Content starts
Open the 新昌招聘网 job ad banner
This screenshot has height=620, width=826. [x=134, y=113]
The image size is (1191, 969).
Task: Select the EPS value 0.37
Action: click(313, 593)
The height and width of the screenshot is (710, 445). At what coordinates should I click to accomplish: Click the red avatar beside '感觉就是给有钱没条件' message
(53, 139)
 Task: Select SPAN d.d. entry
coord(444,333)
Content ends
Content starts
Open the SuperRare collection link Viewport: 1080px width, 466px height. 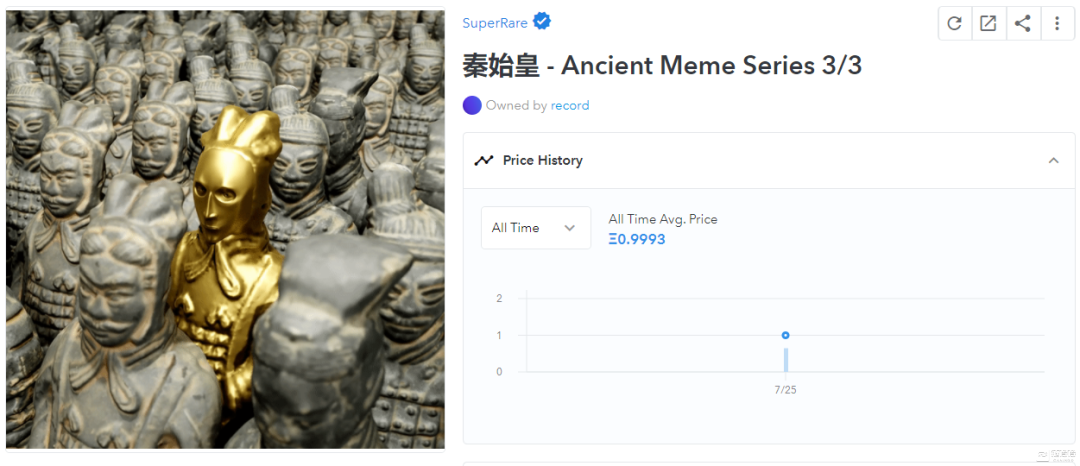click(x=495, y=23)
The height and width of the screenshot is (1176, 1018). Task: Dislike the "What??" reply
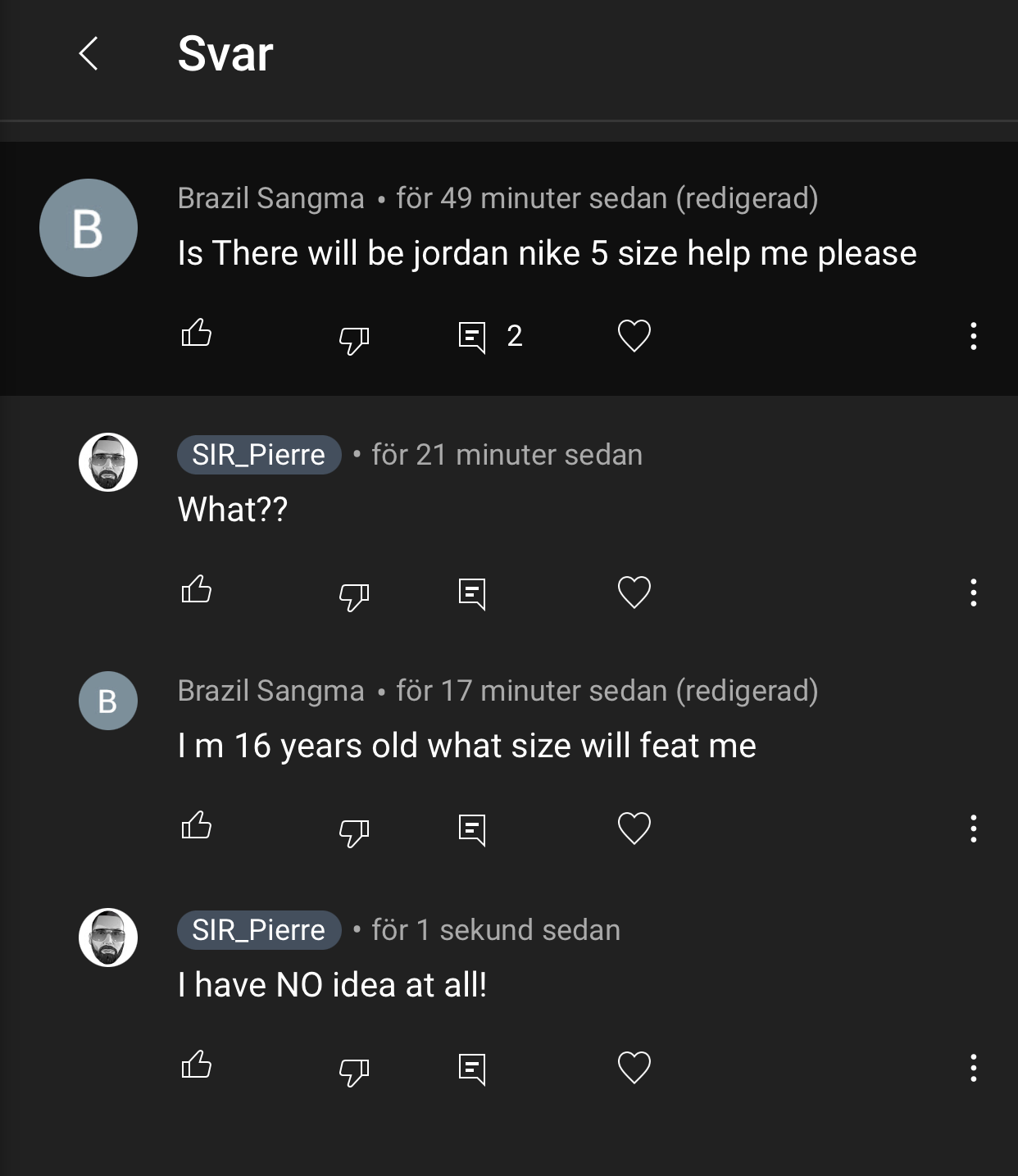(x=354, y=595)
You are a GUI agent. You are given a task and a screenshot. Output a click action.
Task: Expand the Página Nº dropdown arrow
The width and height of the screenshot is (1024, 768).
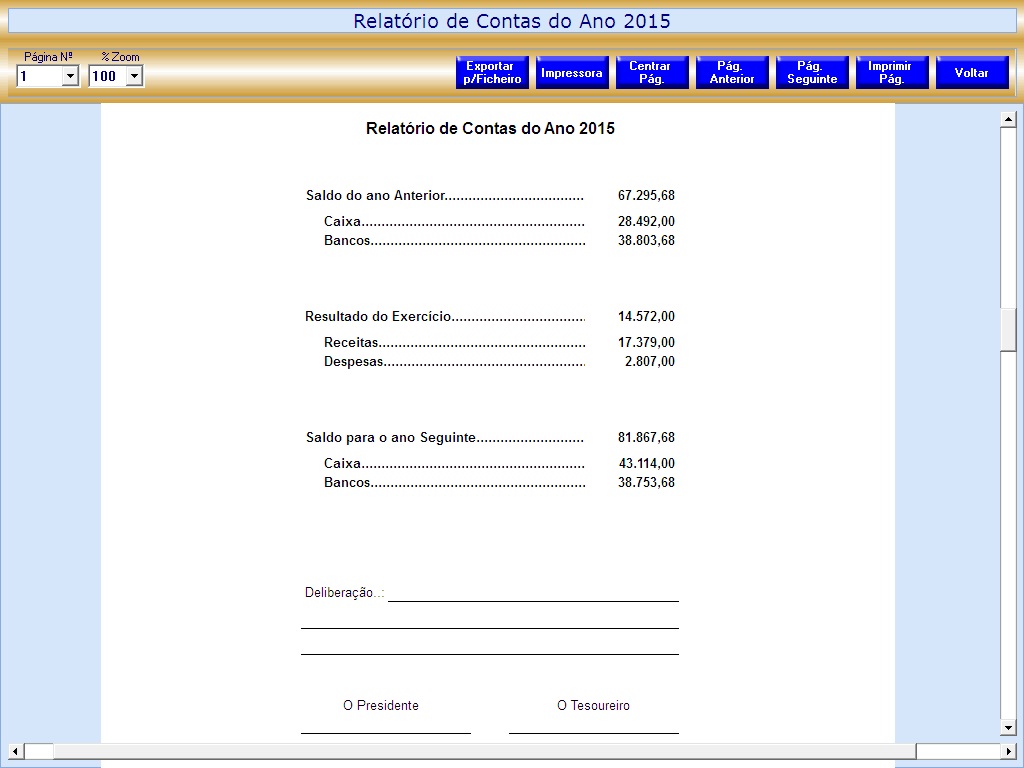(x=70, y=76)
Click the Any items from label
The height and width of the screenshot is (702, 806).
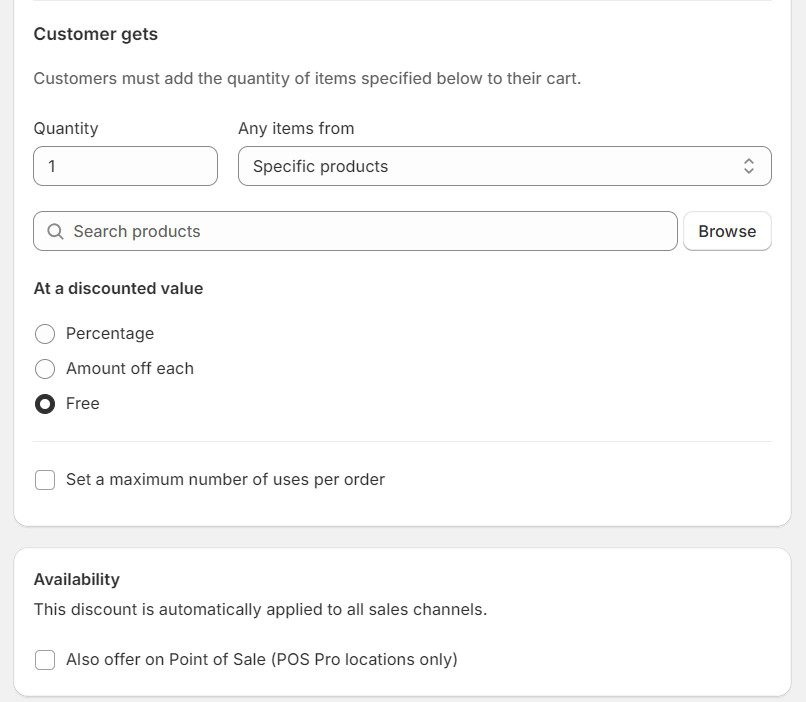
Content ends
Goal of the exercise: The lines to set down run from the line with "The height and width of the screenshot is (1176, 1018)." up to and including the line with "The height and width of the screenshot is (702, 806)." in the entries above. Reproduce them exactly, with no pictures.

Response to this task:
The height and width of the screenshot is (1176, 1018). Task: Dislike the "What??" reply
(x=354, y=595)
You are a GUI agent. You are given a task and a screenshot. Output a click action.
Task: Expand the Página Nº dropdown arrow
The width and height of the screenshot is (1024, 768).
(x=70, y=76)
Click the Any items from label
The height and width of the screenshot is (702, 806).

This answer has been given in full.